SOURCE PASSAGE:
The federal government is urging third doses of the COVID-19 vaccine for at-risk patients and, in coming months, expanding that to all currently vaccinated patients. Dr. David Priest, Novant Health chief safety, quality and epidemiology officer, answers key questions about the distribution of the third dose, often called a booster. As always, contact your doctor with specific questions about your condition.
Who becomes eligible for their third dose first?
There has been an emergency authorization to allow the use of an additional dose in certain immunocompromised individuals. That includes those who have had organ transplants or those on immunosuppressive medications, patients who've had cancer or who are undergoing cancer treatment, people who have other chronic medical conditions, immunodeficiency issues, and those with untreated HIV infection. The Centers for Disease Control and Prevention and the Food and Drug Administration acted on this because they have data that for those groups immunity could wane over time, and it's worthwhile to give them a third dose of vaccine. We’ll be giving that third dose to patients as soon as possible — probably within days.
How do you schedule a third dose?
You can schedule your vaccine online here.
Is the third dose any different from what was in the original first two shots?
No. It's the same as the products that people were given before.

EXERCISES:
1. In the COVID-19 booster Q&A, who answers the questions about the third dose?
2. According to the COVID-19 booster Q&A, why did the CDC and FDA allow an additional dose for certain immunocompromised individuals?
3. Carry the COVID-19 booster Q&A forward from its last answer.
The items have no connection to the COVID-19 booster Q&A.

DATASET RECORDS:

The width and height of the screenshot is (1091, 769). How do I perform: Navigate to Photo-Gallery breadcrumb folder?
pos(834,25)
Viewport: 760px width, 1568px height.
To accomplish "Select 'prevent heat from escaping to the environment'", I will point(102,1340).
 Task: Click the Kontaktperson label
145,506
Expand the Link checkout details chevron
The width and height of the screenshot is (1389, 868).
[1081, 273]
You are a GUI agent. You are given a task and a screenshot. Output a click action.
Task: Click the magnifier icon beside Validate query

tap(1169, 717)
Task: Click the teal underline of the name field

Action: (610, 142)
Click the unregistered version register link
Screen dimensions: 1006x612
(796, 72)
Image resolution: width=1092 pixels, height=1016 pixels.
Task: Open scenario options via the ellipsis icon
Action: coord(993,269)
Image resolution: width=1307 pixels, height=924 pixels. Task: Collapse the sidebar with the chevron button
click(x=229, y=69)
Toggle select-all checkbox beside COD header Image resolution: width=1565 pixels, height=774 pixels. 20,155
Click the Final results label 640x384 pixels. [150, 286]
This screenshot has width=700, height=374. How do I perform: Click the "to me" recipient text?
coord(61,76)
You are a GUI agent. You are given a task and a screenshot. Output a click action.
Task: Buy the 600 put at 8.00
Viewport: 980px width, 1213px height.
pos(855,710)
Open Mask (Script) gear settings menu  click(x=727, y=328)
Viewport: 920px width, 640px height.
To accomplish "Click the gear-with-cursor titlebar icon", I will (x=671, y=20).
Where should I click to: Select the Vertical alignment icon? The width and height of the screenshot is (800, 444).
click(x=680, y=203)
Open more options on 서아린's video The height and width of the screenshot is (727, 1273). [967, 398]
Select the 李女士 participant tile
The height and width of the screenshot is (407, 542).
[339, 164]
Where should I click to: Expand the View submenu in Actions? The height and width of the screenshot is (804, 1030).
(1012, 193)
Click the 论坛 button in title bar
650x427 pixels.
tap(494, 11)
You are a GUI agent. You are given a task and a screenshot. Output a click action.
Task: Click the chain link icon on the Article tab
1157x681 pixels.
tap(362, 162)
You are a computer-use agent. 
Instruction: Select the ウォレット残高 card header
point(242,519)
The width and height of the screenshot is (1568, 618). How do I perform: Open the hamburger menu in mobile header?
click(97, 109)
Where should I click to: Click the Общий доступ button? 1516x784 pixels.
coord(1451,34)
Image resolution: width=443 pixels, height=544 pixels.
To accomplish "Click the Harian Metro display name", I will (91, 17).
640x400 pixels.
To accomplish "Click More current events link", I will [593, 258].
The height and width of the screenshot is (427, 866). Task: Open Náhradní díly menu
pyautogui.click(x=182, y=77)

OUTPUTS IN ORDER:
1. Dr. David Priest, Novant Health chief safety, quality and epidemiology officer.

2. They have data showing that immunity in those groups could wane over time, so giving them a third dose is worthwhile.

3.
Do you need to get the same vaccine brand for your third dose as you got for the first two shots?
If you got Pfizer the first two times, they recommend Pfizer for the third dose, but it's not a hard and fast rule. If vaccine brand you got the first time is not available, you can mix mRNA doses or brands. In other words, if you had Pfizer before, and you only have access to Moderna, you can get Moderna for your third dose. There currently is no guidance on Johnson & Johnson, but that will be coming at some point.
What’s the timing for the third dose for non-vulnerable patients?
If you've had two doses, right now the guidance is eight months after your second shot. You have a window of time — it can be eight, nine, 10 or 12 months. Third doses will become available starting Sept. 20. Health care workers will be eligible first and the doses will roll out to the public from there.
We keep hearing about the delta variant. Is the vaccine really working?
As we've preached from the beginning, the reason that we need to get people vaccinated and to take precautions is that the longer we let this drag out, the more likely one of those variants is going to arise, and it's going to be more difficult to deal with. So it just behooves us to get as many people vaccinated as possible.
Remember, early in the pandemic, the typical COVID patient might infect two or three other individuals around them. But with the Delta variant, they're likely to infect five to nine individuals around them today.
Over 99% of those who are vaccinated have not had a breakthrough case resulting in hospitalization or death. We also know that 96.7% of COVID deaths this summer occurred in unvaccinated individuals. The vaccine remains incredibly effective at keeping you out of the hospital, and it tells us that we should all get vaccinated to protect those around us who are immunocompromised and need further protection.